Рядом постоянно крутилась Верена, заботливая, внимательная, ласковая. Она все эти дни разрывалась между ним и братом. Невеста... Высшая... Мечта любого алхора… Айтон видеть ее уже не мог. И повода прогнать пока не находил. Для него она теперь стала такой же безликой тенью, как все вокруг.
Он оживал только несколько раз в день, когда беседовал с Виастом. Ждал, считал мгновения, оставшиеся до связи, и дотошно выспрашивал у помощника все до мельчайшей подробности.
А однажды на рассвете Хвич исчез. Прямо на глазах изумленных целителей, пока лорд-протектор спал, погруженный в лечебный сон. Навострил уши, прислушался, глухо зарычал, угрожающе растопырил крылья, и растекся туманом, уйдя теневой тропой.
Горгул не вернулся ни через час, ни через два. Не откликался на зов, и местонахождение его Айтон не смог определить, как ни пытался.

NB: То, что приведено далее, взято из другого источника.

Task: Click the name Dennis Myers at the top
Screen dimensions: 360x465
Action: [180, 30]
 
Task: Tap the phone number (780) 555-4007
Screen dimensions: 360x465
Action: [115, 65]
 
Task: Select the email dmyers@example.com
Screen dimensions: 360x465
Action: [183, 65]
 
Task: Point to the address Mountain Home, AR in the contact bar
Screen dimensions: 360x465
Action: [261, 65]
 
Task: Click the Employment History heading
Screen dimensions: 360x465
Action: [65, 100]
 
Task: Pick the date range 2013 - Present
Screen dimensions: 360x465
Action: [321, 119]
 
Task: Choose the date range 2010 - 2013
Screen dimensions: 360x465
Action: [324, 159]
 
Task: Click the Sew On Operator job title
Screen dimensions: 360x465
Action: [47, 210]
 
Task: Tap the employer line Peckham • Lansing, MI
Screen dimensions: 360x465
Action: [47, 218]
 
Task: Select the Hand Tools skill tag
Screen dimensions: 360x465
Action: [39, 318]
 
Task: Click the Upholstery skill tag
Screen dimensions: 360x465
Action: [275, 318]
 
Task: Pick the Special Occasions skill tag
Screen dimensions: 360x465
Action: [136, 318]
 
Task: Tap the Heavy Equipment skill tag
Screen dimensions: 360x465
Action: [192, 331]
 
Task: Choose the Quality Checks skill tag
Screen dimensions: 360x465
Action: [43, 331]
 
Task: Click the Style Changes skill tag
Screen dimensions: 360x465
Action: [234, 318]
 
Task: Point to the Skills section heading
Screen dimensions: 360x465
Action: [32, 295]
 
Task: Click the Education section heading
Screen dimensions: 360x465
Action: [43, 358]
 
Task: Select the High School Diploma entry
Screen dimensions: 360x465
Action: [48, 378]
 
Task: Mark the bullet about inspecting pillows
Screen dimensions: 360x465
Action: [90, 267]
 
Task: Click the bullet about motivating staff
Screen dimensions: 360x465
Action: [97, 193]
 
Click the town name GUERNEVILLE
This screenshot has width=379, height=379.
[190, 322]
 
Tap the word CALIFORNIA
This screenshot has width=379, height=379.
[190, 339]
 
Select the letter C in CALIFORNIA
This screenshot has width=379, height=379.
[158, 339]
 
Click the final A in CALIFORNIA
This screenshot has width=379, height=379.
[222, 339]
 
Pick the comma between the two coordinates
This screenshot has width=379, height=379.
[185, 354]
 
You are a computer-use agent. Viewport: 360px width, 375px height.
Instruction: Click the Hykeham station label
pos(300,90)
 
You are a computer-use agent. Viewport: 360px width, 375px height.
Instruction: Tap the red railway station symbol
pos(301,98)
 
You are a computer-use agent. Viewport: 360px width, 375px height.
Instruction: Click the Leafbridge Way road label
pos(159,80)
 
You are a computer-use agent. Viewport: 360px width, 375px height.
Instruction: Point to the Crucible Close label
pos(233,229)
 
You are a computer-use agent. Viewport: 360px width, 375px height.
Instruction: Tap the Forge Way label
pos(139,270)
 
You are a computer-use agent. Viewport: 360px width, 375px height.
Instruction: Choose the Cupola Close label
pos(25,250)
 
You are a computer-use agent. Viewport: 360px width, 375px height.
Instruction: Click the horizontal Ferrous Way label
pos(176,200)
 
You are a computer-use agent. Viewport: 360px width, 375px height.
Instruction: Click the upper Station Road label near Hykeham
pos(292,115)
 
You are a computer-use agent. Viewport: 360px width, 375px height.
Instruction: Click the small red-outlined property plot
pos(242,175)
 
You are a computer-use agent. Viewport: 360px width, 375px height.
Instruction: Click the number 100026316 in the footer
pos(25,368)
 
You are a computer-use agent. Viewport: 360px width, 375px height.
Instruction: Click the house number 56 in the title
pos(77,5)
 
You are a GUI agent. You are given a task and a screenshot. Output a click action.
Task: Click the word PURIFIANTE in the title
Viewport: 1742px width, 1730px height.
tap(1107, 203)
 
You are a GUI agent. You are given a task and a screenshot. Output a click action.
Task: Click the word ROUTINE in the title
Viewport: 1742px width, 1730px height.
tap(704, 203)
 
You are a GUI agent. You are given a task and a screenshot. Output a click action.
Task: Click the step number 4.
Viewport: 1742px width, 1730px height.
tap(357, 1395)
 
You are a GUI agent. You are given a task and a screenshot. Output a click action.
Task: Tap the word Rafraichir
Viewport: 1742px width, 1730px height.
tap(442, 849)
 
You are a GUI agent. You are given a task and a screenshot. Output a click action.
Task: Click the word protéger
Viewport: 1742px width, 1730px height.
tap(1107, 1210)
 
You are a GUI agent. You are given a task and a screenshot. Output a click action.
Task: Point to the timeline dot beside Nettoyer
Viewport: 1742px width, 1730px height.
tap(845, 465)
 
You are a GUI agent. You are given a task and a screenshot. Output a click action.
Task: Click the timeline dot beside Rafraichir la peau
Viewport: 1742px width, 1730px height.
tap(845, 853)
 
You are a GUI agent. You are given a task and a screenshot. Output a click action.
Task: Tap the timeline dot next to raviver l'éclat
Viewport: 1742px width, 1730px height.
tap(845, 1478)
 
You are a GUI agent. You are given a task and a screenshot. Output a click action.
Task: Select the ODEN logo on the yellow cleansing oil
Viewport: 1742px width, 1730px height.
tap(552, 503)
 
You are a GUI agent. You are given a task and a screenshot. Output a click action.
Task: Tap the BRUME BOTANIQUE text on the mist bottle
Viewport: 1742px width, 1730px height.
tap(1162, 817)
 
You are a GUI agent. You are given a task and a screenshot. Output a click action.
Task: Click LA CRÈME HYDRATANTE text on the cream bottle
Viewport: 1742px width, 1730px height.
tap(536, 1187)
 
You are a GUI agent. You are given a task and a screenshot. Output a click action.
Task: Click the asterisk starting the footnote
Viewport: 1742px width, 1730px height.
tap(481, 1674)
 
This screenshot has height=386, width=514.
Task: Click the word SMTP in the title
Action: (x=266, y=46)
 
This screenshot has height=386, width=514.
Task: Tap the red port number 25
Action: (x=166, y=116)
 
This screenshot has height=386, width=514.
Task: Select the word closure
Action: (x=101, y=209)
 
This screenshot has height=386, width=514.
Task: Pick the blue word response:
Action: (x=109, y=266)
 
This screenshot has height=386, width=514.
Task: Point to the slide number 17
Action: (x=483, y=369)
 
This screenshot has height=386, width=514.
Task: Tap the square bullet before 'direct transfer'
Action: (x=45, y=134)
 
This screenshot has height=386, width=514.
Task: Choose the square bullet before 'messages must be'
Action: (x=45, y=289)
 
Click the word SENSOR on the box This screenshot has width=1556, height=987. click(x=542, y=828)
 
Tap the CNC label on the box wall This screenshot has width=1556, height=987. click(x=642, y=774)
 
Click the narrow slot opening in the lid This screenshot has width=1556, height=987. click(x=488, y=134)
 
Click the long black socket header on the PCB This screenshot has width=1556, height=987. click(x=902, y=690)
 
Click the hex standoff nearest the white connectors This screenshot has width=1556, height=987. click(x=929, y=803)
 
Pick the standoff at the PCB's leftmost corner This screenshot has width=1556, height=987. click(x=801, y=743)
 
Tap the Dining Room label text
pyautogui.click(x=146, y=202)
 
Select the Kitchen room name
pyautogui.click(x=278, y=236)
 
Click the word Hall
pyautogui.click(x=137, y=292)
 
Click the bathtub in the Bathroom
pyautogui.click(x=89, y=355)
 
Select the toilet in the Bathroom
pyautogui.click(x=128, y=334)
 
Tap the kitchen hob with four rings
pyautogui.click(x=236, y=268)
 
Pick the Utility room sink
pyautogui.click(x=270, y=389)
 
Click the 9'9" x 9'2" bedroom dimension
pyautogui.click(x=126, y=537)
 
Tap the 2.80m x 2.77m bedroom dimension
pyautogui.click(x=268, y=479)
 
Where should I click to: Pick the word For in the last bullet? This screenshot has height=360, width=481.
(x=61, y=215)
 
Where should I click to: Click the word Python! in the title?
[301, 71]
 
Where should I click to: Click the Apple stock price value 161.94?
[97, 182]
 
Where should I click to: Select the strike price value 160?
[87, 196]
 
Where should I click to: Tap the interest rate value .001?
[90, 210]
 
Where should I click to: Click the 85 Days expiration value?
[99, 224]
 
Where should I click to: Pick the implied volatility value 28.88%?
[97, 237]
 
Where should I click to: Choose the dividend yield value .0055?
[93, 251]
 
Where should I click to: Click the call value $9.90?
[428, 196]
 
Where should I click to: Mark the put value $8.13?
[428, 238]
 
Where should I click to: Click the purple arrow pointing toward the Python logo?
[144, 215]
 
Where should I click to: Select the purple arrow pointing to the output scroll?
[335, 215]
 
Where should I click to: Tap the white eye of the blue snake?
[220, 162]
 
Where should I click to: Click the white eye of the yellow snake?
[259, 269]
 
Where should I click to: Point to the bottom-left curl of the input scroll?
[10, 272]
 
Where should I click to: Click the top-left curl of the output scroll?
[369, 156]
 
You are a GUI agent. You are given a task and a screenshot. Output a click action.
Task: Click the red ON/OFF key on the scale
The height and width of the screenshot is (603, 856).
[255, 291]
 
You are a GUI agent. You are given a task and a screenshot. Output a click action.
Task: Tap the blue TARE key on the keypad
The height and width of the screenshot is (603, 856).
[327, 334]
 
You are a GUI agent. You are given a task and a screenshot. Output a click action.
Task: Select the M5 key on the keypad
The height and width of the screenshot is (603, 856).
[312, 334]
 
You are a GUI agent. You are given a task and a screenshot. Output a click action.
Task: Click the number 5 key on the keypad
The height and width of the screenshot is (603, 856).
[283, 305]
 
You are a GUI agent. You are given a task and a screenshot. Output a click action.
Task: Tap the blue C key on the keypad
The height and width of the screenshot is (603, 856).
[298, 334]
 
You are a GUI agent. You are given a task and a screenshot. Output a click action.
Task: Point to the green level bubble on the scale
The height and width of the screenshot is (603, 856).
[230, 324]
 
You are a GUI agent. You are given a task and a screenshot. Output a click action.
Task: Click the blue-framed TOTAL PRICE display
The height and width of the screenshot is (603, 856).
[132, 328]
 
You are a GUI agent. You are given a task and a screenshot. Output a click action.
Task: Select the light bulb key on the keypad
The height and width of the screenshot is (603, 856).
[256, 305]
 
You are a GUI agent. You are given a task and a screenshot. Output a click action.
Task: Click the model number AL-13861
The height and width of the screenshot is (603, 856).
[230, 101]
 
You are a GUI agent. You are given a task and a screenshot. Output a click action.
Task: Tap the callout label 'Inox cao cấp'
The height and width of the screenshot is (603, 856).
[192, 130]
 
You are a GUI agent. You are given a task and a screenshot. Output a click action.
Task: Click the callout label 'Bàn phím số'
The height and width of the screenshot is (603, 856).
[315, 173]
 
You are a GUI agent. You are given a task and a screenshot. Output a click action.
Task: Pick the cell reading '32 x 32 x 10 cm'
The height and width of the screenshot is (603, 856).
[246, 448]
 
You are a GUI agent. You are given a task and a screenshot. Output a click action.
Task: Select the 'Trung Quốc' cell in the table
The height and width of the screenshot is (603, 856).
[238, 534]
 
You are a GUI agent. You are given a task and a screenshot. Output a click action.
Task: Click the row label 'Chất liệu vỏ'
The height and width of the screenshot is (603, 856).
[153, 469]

Когда наступило время разговора с Виастом, на вызов тоже никто не ответил.
***
— Сани, долго мне еще ждать? Тебя только за Сахтаром посылать, а не в погреб за соленьями, — донесся со двора зычный зов Ларки, дородной горластой трактирщицы. Хозяйки постоялого двора, где мы остановились.
Мама застонала, заметалась, потревоженная этими криками, и я вскочила со стула, торопясь к окну.
Затворила рамы — будет немного душно, но зато хоть чуть тише, — прислонилась лбом к стеклу и замерла, прикрыв глаза. Вспоминая все, что произошло за эти дни.
То, что с теневой тропой не все в порядке, я поняла почти сразу, как нас затянуло с портал. Тьма не окружала плотной, надежной стеной, как случалось раньше. Она походила на рваное одеяло, сплетенное из тонкого полупрозрачного тумана и многочисленных прорех. С каждым ударом сердца дыр в этом ненадежном покрывале становилось все больше, а дыхание невидимого горгула — все тяжелее.
— Не смог… — прохрипел он, наконец, полузадушено. — Трое... Не вытянуть... Прости...
Голос фамильяра постепенно удалялся, прерывался, выцветал. Я рванулась на звук, потянулась к Хвичу свободной рукой, стараясь удержать, поддержать... Но пальцы наткнулись лишь на вязкую пустоту.
А потом сумеречное покрывало лопнуло, распадаясь на мелкие лоскутки, и мы полетели куда-то вниз.
— Ищи… Хозяина... Близко… — донеслось слабеющим эхом и все исчезло...
Очнулась я на краю какой-то поляны в высокой траве под деревьями, недалеко от дороги, узкой, плохо укатанной и совершенной пустынной. Рядом с мамой и Уной. Они так и не пришли в себя, а я...
До сих пор с содроганием вспоминаю, как тогда металась, не представляя, что делать. Лечить я не умела, не знала даже, стоит ли вынимать стрелу или этим я только наврежу. Хорошо хоть обе дышали, это немного успокоило, но о том, чтобы тащить их куда-то, не было и речи. Оставалась одна надежда — искать помощь, и я бросилась со всех ног по дороге, надеясь встретить хоть кого-нибудь или выйти к жилью.
Мне повезло. Довольно быстро я добралась до тракта, а потом и до постоялого двора на краю маленькой придорожной деревни.